## Short exercise
Can you rewrite only the lines from the one with "This screenshot has height=952, width=1248." up to and including the one with "Viewport: 614px width, 695px", swapping "submenu" for "dropdown menu" and leaving everything else unchanged?

## Data extract
##########
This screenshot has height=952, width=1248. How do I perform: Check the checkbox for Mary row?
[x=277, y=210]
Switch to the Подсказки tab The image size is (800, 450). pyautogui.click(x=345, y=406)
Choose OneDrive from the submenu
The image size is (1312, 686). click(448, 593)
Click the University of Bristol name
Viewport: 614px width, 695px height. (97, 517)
##########
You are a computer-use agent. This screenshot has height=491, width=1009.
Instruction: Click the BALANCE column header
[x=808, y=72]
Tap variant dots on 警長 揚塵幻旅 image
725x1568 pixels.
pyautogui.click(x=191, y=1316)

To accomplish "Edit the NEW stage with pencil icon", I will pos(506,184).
##########
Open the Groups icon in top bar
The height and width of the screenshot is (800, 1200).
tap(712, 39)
##########
## Task result
This screenshot has height=952, width=1248. How do I perform: Check the checkbox for Mary row?
[x=277, y=210]
Switch to the Подсказки tab The image size is (800, 450). pyautogui.click(x=345, y=406)
Choose OneDrive from the dropdown menu
The image size is (1312, 686). click(448, 593)
Click the University of Bristol name
Viewport: 614px width, 695px height. (97, 517)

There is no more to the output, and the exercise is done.